Data provided =
Start of Block
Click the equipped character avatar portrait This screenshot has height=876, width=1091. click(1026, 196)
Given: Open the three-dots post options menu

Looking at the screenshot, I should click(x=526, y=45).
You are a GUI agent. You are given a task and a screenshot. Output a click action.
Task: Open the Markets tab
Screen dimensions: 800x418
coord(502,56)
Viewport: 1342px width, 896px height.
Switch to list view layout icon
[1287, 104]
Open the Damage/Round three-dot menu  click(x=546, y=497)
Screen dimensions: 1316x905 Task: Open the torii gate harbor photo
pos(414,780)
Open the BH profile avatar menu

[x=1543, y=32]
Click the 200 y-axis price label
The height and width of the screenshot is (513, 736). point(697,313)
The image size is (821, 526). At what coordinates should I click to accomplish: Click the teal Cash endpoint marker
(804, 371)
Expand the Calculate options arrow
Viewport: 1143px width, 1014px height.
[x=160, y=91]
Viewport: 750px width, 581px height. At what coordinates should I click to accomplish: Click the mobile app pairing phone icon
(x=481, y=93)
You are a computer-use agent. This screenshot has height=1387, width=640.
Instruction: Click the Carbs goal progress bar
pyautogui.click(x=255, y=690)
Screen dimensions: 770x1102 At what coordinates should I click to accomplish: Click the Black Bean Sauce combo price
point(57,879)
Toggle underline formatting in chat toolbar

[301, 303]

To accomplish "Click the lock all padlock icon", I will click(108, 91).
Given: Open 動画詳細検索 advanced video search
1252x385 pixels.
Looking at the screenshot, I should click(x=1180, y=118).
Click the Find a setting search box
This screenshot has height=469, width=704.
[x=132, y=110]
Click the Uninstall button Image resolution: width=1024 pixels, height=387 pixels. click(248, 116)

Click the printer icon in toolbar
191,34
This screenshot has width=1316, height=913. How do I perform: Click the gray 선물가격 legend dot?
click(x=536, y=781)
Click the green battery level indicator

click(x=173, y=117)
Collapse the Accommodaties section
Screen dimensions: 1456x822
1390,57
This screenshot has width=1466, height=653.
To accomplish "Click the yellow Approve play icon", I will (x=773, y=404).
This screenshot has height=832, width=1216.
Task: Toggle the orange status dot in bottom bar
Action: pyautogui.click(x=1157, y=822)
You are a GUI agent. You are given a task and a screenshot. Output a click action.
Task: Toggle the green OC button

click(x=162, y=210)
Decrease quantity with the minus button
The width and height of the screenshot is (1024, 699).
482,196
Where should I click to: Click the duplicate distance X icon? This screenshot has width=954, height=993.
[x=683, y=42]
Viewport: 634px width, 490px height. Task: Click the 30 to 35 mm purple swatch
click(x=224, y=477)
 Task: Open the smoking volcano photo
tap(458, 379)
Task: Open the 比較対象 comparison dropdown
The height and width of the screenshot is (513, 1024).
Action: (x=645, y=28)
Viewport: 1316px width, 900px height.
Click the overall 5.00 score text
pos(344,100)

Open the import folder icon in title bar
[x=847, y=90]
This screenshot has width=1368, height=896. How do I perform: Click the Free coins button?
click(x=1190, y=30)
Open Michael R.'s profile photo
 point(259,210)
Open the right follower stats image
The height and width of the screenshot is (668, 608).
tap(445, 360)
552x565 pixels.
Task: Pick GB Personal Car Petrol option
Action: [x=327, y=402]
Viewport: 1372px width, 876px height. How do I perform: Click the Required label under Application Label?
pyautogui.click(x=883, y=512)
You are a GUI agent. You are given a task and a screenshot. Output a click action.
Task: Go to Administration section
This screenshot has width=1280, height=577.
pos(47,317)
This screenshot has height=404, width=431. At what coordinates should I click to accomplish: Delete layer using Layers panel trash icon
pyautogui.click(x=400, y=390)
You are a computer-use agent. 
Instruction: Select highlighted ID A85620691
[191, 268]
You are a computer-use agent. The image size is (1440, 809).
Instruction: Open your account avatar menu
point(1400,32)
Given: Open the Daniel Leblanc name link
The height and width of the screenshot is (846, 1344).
End of Block
Exercise =
All of the material is to be given again exactly.

The completed task =
Click the equipped character avatar portrait This screenshot has height=876, width=1091. click(1026, 196)
Given: Open the three-dots post options menu

Looking at the screenshot, I should click(x=526, y=45).
You are a GUI agent. You are given a task and a screenshot. Output a click action.
Task: Open the Markets tab
Screen dimensions: 800x418
coord(502,56)
Viewport: 1342px width, 896px height.
Switch to list view layout icon
[1287, 104]
Open the Damage/Round three-dot menu  click(x=546, y=497)
Screen dimensions: 1316x905 Task: Open the torii gate harbor photo
pos(414,780)
Open the BH profile avatar menu

[x=1543, y=32]
Click the 200 y-axis price label
The height and width of the screenshot is (513, 736). point(697,313)
The image size is (821, 526). At what coordinates should I click to accomplish: Click the teal Cash endpoint marker
(804, 371)
Expand the Calculate options arrow
Viewport: 1143px width, 1014px height.
[x=160, y=91]
Viewport: 750px width, 581px height. At what coordinates should I click to accomplish: Click the mobile app pairing phone icon
(x=481, y=93)
You are a computer-use agent. This screenshot has height=1387, width=640.
Instruction: Click the Carbs goal progress bar
pyautogui.click(x=255, y=690)
Screen dimensions: 770x1102 At what coordinates should I click to accomplish: Click the Black Bean Sauce combo price
point(57,879)
Toggle underline formatting in chat toolbar

[301, 303]

To accomplish "Click the lock all padlock icon", I will click(108, 91).
Given: Open 動画詳細検索 advanced video search
1252x385 pixels.
Looking at the screenshot, I should click(x=1180, y=118).
Click the Find a setting search box
This screenshot has height=469, width=704.
[x=132, y=110]
Click the Uninstall button Image resolution: width=1024 pixels, height=387 pixels. click(248, 116)

Click the printer icon in toolbar
191,34
This screenshot has width=1316, height=913. How do I perform: Click the gray 선물가격 legend dot?
click(x=536, y=781)
Click the green battery level indicator

click(x=173, y=117)
Collapse the Accommodaties section
Screen dimensions: 1456x822
1390,57
This screenshot has width=1466, height=653.
To accomplish "Click the yellow Approve play icon", I will (x=773, y=404).
This screenshot has height=832, width=1216.
Task: Toggle the orange status dot in bottom bar
Action: pyautogui.click(x=1157, y=822)
You are a GUI agent. You are given a task and a screenshot. Output a click action.
Task: Toggle the green OC button

click(x=162, y=210)
Decrease quantity with the minus button
The width and height of the screenshot is (1024, 699).
482,196
Where should I click to: Click the duplicate distance X icon? This screenshot has width=954, height=993.
[x=683, y=42]
Viewport: 634px width, 490px height. Task: Click the 30 to 35 mm purple swatch
click(x=224, y=477)
 Task: Open the smoking volcano photo
tap(458, 379)
Task: Open the 比較対象 comparison dropdown
The height and width of the screenshot is (513, 1024).
Action: (x=645, y=28)
Viewport: 1316px width, 900px height.
Click the overall 5.00 score text
pos(344,100)

Open the import folder icon in title bar
[x=847, y=90]
This screenshot has width=1368, height=896. How do I perform: Click the Free coins button?
click(x=1190, y=30)
Open Michael R.'s profile photo
 point(259,210)
Open the right follower stats image
The height and width of the screenshot is (668, 608).
tap(445, 360)
552x565 pixels.
Task: Pick GB Personal Car Petrol option
Action: [x=327, y=402]
Viewport: 1372px width, 876px height. How do I perform: Click the Required label under Application Label?
pyautogui.click(x=883, y=512)
You are a GUI agent. You are given a task and a screenshot. Output a click action.
Task: Go to Administration section
This screenshot has width=1280, height=577.
pos(47,317)
This screenshot has height=404, width=431. At what coordinates should I click to accomplish: Delete layer using Layers panel trash icon
pyautogui.click(x=400, y=390)
You are a computer-use agent. 
Instruction: Select highlighted ID A85620691
[191, 268]
You are a computer-use agent. The image size is (1440, 809).
Instruction: Open your account avatar menu
point(1400,32)
Given: Open the Daniel Leblanc name link
The height and width of the screenshot is (846, 1344).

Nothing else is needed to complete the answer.